Abstract

This paper reports three different studies conducted on dairy cattle and swine that aim at modelling genotype by environment interactions (GxE) in livestock. The first study was conducted on the US Holstein dairy cattle population. Four productive traits were analysed for estimating proportion of variance explained by genomic, environment, and genomic by environment interaction. Environment was defined according to different variables, either climatic, geographic or related to the management and performance of the herd. Results show a sizable amount of phenotypic variation is explained by GxE, and models that account for GxE can have better predictive performance.
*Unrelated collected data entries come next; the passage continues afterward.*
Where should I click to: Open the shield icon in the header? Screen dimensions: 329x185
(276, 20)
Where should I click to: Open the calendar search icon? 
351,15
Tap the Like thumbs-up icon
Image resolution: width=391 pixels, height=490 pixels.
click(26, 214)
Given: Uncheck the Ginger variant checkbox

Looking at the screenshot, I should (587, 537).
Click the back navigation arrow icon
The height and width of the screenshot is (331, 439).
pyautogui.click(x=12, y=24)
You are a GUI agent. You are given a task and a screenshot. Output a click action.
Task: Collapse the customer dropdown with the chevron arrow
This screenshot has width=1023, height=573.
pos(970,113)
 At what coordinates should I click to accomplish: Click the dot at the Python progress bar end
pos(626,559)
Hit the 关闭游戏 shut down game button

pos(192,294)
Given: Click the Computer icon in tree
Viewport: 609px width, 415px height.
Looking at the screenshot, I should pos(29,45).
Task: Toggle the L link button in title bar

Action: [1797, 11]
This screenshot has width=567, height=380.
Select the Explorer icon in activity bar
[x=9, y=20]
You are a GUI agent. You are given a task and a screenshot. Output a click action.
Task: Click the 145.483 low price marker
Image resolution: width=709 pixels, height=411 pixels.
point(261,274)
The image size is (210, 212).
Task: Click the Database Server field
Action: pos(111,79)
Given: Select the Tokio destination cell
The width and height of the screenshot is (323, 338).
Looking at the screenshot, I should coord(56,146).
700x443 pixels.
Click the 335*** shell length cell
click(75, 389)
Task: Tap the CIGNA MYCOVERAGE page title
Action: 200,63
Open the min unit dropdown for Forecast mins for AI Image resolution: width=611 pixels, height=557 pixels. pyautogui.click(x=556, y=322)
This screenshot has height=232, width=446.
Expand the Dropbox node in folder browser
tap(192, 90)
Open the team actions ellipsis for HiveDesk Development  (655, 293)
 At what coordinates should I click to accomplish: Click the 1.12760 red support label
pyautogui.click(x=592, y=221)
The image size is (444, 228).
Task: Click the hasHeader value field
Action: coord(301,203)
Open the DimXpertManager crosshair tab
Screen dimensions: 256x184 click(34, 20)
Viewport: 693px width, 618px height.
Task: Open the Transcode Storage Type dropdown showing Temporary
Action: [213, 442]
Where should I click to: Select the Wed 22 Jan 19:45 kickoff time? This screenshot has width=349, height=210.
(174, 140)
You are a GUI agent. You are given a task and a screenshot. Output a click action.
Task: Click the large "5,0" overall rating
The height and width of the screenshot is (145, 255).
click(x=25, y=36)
The second contribution reports a study aimed at estimating the genomic background of sow tolerance to heat stress. Four large, independent nucleus populations for two companies were analysed. Results show that sizable genotype by environmental stress interaction exists and that is can be mapped on the pig genome when a large number of genotyped individuals is available. The third study is aimed at modelling genotyped by (gut) enterotype interaction in a commercial crossbred population. More than one thousand records for five carcass traits were used. Individuals generated from 28 paternal half-sibs families and raised in a commercial tester facility were split according to the gut enterotype they showed 15 weeks after weaning. Their phenotypic records for the carcass traits were considered as 2 distinct traits whether they individual showed one or the other enterotype. Results show that the genetic correlation for performance conditional on the enterotype can be less than unity for some traits. This suggests that the gut enterotype is capable of influencing the pig in expressing the growth genetic potential, which suggest a sizable genotype by enterotype interaction. This paper suggests that the present of GxE should be investigated and perhaps incorporated in livestock breeding for precision farming. In some cases this modelling comes at no cost, e.g. weather records from the USA are freely available online. This represent a ‘low hanging fruit’ in animals breeding which will definitely help the development of future breeding programs. Keywords: genotype by environment interaction, genomic selection, heat stress, gut microbiome.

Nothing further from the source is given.